(DATA RECORDS)

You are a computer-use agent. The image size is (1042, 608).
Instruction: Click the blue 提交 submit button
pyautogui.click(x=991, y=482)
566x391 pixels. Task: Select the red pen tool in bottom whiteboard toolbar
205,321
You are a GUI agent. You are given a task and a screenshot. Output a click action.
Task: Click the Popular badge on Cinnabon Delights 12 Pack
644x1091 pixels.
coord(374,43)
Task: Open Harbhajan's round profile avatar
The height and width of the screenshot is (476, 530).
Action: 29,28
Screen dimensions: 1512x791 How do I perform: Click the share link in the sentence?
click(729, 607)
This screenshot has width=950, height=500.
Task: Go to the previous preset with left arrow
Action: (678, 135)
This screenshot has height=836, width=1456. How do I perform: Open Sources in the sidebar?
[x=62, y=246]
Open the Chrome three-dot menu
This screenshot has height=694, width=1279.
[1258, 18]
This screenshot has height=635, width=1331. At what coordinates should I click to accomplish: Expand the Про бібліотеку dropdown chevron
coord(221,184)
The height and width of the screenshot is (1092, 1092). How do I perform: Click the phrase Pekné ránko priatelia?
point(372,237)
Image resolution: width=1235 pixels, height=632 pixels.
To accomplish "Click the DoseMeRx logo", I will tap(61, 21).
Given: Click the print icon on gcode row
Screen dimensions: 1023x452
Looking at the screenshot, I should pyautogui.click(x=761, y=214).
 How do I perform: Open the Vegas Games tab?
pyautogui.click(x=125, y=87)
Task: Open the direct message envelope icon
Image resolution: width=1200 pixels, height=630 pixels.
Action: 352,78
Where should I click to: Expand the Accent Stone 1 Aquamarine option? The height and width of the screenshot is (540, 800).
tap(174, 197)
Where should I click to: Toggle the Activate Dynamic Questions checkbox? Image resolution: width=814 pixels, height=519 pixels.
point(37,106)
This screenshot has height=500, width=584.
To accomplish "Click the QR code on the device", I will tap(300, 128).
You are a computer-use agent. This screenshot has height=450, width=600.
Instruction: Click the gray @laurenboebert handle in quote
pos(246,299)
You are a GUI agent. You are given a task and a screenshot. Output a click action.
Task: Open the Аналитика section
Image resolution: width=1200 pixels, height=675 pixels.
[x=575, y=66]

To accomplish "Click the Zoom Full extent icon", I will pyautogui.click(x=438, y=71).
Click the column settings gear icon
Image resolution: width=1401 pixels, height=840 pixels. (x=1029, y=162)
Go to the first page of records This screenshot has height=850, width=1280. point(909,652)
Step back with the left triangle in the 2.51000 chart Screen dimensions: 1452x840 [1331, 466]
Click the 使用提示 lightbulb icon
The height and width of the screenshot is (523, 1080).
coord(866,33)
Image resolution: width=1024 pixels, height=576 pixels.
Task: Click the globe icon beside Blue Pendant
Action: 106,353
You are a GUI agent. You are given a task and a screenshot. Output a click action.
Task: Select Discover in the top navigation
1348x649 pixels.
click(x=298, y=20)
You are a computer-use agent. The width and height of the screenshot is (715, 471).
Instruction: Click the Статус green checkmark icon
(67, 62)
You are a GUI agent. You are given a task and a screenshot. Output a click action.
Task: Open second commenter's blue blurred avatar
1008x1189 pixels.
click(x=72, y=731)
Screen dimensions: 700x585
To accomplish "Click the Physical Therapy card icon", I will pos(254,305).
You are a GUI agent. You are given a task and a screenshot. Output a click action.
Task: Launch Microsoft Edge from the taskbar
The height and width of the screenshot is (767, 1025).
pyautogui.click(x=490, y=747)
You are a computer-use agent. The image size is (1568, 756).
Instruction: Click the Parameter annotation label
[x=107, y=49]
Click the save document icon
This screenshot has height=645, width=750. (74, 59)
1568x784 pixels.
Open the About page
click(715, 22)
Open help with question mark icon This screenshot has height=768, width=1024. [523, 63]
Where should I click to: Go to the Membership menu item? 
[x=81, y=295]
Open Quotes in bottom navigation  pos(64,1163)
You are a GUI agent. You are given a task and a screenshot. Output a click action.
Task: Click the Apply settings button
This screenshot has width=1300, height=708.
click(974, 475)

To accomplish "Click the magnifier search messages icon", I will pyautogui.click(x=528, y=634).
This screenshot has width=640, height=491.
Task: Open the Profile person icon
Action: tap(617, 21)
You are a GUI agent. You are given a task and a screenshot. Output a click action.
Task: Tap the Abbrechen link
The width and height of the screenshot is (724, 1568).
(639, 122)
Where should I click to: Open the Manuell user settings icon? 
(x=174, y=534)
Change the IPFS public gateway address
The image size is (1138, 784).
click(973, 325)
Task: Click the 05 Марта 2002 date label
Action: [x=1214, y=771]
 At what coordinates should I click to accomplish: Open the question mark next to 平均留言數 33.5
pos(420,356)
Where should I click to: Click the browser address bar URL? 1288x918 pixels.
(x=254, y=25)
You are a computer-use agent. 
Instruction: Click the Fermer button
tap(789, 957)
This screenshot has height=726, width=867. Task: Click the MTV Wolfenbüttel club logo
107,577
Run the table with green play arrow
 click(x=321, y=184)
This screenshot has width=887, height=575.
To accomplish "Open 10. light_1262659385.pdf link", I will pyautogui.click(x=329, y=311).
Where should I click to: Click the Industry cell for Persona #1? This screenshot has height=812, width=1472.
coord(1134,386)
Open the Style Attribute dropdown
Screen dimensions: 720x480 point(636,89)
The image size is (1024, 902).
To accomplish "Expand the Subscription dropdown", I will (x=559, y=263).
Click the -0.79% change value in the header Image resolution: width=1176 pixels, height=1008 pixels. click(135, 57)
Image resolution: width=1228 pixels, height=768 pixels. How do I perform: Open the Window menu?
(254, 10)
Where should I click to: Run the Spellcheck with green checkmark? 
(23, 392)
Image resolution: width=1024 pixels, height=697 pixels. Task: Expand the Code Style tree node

(End DATA RECORDS)

### WHAT THIS TASK INVOLVES
Report each line of the data in which "navigation" occurs.

### RESPONSE TO THE TASK
Task: Select Discover in the top navigation
Open Quotes in bottom navigation  pos(64,1163)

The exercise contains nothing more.